Calculating an NPS may make us feel good (or not if it's negative), but it doesn’t achieve anything in isolation. It only becomes a useful tool when we incorporate it into a feedback loop. If we feel we’ve made great strides in improving our customer service but it’s not being reflected in an improved NPS, then either we are focusing on the wrong things, or there are flaws in our measurement regime.
You could employ a busload of highly paid consultants to fully embed NPS into your organisation. Alternatively, you could research the subject, and dip your toe in the NPS water with an in-house implementation. Before going down that path, here are a few traps for young players that I’d advise you to consider:
- Keep it short: As far as possible, stick to “the ultimate question”. Avoid the temptation to tack on supplementary questions that turn it into a customer satisfaction survey by stealth.
We certainly want to know what’s driving Detractors, but keep it simple. Perhaps ask “If there was one thing we could have done differently to get a higher score, what would it have been?”. Alternatively, ask if you have their permission to contact them and discuss their concerns in more depth – and if they agree make sure you follow up.
- Have a clear focus: Are you asking them how they feel about a specific episode, or their overall view of the relationship? There is a place for both, but if we aren’t clear about the context for our question the data we capture will be close to useless.
- Granularity & Frequency: For results to be useful and actionable we want good granularity in our reporting (e.g. department, product, region, salesperson, episode), but we also want to avoid survey fatigue. Finding the balance can be tricky, but if the most common answer to “what could we do differently?” is “stop asking me how you are doing”, then you should take the hint.
- Selection Bias & Gaming Opportunities: If staff have discretion about which customers are surveyed, and feel the NPS results are going to reflect poorly on them, it’s human nature that they’ll skew their surveys towards customers they expect to give a good result.
Similarly, I’ve seen sales staff promising the world in order to get a great NPS score on a sales episode, only for the NPS to dive when the downstream delivery inevitably fails to meet the unrealistic expectations that have been set.
- Customer Selection: While it would be statistically ideal to regularly survey every customer, that often won’t be practical in the real world, and is arguably not even desirable. An alternative to taking a random sample is to focus on your high value customers, as their behaviour will have the most impact on your bottom line.
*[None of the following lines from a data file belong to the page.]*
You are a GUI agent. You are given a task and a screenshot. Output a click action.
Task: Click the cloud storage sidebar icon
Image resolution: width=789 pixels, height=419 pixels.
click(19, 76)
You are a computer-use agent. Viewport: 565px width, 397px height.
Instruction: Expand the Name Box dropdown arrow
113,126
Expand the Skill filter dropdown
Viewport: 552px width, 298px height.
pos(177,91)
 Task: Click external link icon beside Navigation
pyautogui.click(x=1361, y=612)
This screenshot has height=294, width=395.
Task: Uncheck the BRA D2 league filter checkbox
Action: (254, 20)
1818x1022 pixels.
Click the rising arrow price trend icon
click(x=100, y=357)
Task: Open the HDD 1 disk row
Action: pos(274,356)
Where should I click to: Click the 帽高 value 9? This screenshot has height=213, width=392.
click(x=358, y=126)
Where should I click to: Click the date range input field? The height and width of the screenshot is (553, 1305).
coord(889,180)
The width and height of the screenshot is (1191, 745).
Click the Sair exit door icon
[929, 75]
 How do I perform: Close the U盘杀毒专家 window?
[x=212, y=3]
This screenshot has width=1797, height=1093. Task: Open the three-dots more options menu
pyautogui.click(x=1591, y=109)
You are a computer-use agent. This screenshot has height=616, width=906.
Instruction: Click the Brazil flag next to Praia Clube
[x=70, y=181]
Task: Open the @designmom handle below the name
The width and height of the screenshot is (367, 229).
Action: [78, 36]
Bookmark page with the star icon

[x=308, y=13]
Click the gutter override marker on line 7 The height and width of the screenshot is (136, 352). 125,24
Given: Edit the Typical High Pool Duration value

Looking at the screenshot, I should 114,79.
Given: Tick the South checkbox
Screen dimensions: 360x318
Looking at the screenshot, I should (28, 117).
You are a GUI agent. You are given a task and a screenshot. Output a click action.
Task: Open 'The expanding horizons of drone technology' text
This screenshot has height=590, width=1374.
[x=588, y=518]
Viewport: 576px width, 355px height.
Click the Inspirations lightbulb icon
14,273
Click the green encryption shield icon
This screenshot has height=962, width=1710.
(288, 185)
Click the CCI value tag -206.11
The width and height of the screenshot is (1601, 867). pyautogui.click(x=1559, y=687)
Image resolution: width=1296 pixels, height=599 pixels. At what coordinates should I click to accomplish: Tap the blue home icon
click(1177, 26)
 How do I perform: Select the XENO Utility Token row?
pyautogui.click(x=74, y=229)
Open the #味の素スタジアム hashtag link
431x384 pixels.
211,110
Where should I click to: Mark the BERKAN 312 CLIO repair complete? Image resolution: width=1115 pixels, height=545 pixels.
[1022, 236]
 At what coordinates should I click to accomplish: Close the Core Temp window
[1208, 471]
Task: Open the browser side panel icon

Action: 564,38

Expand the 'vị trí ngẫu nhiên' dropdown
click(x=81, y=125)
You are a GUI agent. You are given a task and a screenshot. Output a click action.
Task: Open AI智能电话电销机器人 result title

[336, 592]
- Who, How and When to ask: Asking an NPS question in person at the end of an interaction may be easiest to implement, but the customer can feel pressured to give a positive answer. Something less personal (e.g. a voice recording, email or mobile survey) is likely to elicit a more honest response, albeit with a lower response rate.
A final word - Bad Profits and the Golden Rule
If you want to improve customer satisfaction, but all this is a bit overwhelming, here are couple of ways to get the ball rolling:
- Get serious about eliminating "bad profits". We all know what they are. They are the profits that improve a company's balance sheet in the short term, but leave a trail of disgruntled customers (Detractors) in their wake.
Reichheld describes Bad Profits as those earned at the expense of customer relationships. They are generated by extracting value from customers, rather than creating value for customers.
- Once again, if you don't know where to start, just look to the Golden Rule. It's not rocket science. Just treat your customers as you would like to be treated.